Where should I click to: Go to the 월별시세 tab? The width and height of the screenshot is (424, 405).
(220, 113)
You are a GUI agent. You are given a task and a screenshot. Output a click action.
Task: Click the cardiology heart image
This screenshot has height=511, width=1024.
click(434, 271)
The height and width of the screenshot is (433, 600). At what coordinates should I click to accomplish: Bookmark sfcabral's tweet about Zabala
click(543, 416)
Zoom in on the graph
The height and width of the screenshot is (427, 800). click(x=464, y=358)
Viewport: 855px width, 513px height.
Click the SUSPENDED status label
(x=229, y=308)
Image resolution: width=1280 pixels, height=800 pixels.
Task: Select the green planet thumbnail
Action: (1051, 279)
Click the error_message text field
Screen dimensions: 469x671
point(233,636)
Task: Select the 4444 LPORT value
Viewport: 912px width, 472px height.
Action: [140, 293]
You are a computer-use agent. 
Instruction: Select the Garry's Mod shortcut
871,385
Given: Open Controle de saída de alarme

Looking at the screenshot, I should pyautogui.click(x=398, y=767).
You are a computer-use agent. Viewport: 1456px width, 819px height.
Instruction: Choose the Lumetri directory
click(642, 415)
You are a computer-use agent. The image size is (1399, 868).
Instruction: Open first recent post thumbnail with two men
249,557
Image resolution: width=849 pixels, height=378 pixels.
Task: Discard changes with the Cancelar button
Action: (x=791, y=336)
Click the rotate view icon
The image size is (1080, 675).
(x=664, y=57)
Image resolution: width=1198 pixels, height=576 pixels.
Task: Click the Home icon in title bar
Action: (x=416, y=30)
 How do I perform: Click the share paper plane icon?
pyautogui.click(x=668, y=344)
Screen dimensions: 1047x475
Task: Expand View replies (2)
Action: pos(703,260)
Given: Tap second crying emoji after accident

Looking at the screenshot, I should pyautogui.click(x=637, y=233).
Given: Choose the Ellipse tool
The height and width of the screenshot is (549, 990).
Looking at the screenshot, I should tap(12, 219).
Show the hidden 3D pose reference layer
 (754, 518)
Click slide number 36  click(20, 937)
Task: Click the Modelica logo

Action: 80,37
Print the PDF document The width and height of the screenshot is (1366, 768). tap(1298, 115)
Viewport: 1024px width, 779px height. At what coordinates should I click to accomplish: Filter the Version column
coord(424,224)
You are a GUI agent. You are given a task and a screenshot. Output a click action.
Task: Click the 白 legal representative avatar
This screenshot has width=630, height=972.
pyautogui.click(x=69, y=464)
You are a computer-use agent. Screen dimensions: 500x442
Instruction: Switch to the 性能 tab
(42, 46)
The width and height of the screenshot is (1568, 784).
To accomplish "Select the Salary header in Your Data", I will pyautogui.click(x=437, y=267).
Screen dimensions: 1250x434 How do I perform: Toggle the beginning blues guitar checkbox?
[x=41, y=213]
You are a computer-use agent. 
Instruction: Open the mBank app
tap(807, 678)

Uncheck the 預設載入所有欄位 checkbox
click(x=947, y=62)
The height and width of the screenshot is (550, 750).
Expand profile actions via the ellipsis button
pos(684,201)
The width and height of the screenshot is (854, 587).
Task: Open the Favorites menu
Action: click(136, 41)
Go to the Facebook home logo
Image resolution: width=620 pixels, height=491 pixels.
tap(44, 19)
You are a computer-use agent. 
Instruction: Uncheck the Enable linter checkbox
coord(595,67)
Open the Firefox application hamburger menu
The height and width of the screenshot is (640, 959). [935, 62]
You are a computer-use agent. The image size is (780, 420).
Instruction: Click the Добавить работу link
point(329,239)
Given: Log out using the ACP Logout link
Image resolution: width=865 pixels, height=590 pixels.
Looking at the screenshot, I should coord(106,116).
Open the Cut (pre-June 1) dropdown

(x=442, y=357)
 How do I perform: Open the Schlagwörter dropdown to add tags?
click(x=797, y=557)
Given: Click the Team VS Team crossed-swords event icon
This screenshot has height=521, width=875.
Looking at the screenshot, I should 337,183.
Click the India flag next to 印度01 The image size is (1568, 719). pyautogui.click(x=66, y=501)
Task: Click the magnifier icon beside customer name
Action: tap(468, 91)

—————

Copy out all of the data above again, line for line, with nothing changed.

Where should I click to: Go to the 월별시세 tab? The width and height of the screenshot is (424, 405).
(220, 113)
You are a GUI agent. You are given a task and a screenshot. Output a click action.
Task: Click the cardiology heart image
This screenshot has height=511, width=1024.
click(434, 271)
The height and width of the screenshot is (433, 600). At what coordinates should I click to accomplish: Bookmark sfcabral's tweet about Zabala
click(543, 416)
Zoom in on the graph
The height and width of the screenshot is (427, 800). click(x=464, y=358)
Viewport: 855px width, 513px height.
Click the SUSPENDED status label
(x=229, y=308)
Image resolution: width=1280 pixels, height=800 pixels.
Task: Select the green planet thumbnail
Action: (1051, 279)
Click the error_message text field
Screen dimensions: 469x671
point(233,636)
Task: Select the 4444 LPORT value
Viewport: 912px width, 472px height.
Action: [140, 293]
You are a computer-use agent. 
Instruction: Select the Garry's Mod shortcut
871,385
Given: Open Controle de saída de alarme

Looking at the screenshot, I should pyautogui.click(x=398, y=767).
You are a computer-use agent. Viewport: 1456px width, 819px height.
Instruction: Choose the Lumetri directory
click(642, 415)
You are a computer-use agent. The image size is (1399, 868).
Instruction: Open first recent post thumbnail with two men
249,557
Image resolution: width=849 pixels, height=378 pixels.
Task: Discard changes with the Cancelar button
Action: (x=791, y=336)
Click the rotate view icon
The image size is (1080, 675).
(x=664, y=57)
Image resolution: width=1198 pixels, height=576 pixels.
Task: Click the Home icon in title bar
Action: (x=416, y=30)
 How do I perform: Click the share paper plane icon?
pyautogui.click(x=668, y=344)
Screen dimensions: 1047x475
Task: Expand View replies (2)
Action: pos(703,260)
Given: Tap second crying emoji after accident

Looking at the screenshot, I should pyautogui.click(x=637, y=233).
Given: Choose the Ellipse tool
The height and width of the screenshot is (549, 990).
Looking at the screenshot, I should tap(12, 219).
Show the hidden 3D pose reference layer
 (754, 518)
Click slide number 36  click(20, 937)
Task: Click the Modelica logo

Action: 80,37
Print the PDF document The width and height of the screenshot is (1366, 768). tap(1298, 115)
Viewport: 1024px width, 779px height. At what coordinates should I click to accomplish: Filter the Version column
coord(424,224)
You are a GUI agent. You are given a task and a screenshot. Output a click action.
Task: Click the 白 legal representative avatar
This screenshot has width=630, height=972.
pyautogui.click(x=69, y=464)
You are a computer-use agent. Screen dimensions: 500x442
Instruction: Switch to the 性能 tab
(42, 46)
The width and height of the screenshot is (1568, 784).
To accomplish "Select the Salary header in Your Data", I will pyautogui.click(x=437, y=267).
Screen dimensions: 1250x434 How do I perform: Toggle the beginning blues guitar checkbox?
[x=41, y=213]
You are a computer-use agent. 
Instruction: Open the mBank app
tap(807, 678)

Uncheck the 預設載入所有欄位 checkbox
click(x=947, y=62)
The height and width of the screenshot is (550, 750).
Expand profile actions via the ellipsis button
pos(684,201)
The width and height of the screenshot is (854, 587).
Task: Open the Favorites menu
Action: click(136, 41)
Go to the Facebook home logo
Image resolution: width=620 pixels, height=491 pixels.
tap(44, 19)
You are a computer-use agent. 
Instruction: Uncheck the Enable linter checkbox
coord(595,67)
Open the Firefox application hamburger menu
The height and width of the screenshot is (640, 959). [935, 62]
You are a computer-use agent. The image size is (780, 420).
Instruction: Click the Добавить работу link
point(329,239)
Given: Log out using the ACP Logout link
Image resolution: width=865 pixels, height=590 pixels.
Looking at the screenshot, I should coord(106,116).
Open the Cut (pre-June 1) dropdown

(x=442, y=357)
 How do I perform: Open the Schlagwörter dropdown to add tags?
click(x=797, y=557)
Given: Click the Team VS Team crossed-swords event icon
This screenshot has height=521, width=875.
Looking at the screenshot, I should 337,183.
Click the India flag next to 印度01 The image size is (1568, 719). pyautogui.click(x=66, y=501)
Task: Click the magnifier icon beside customer name
Action: tap(468, 91)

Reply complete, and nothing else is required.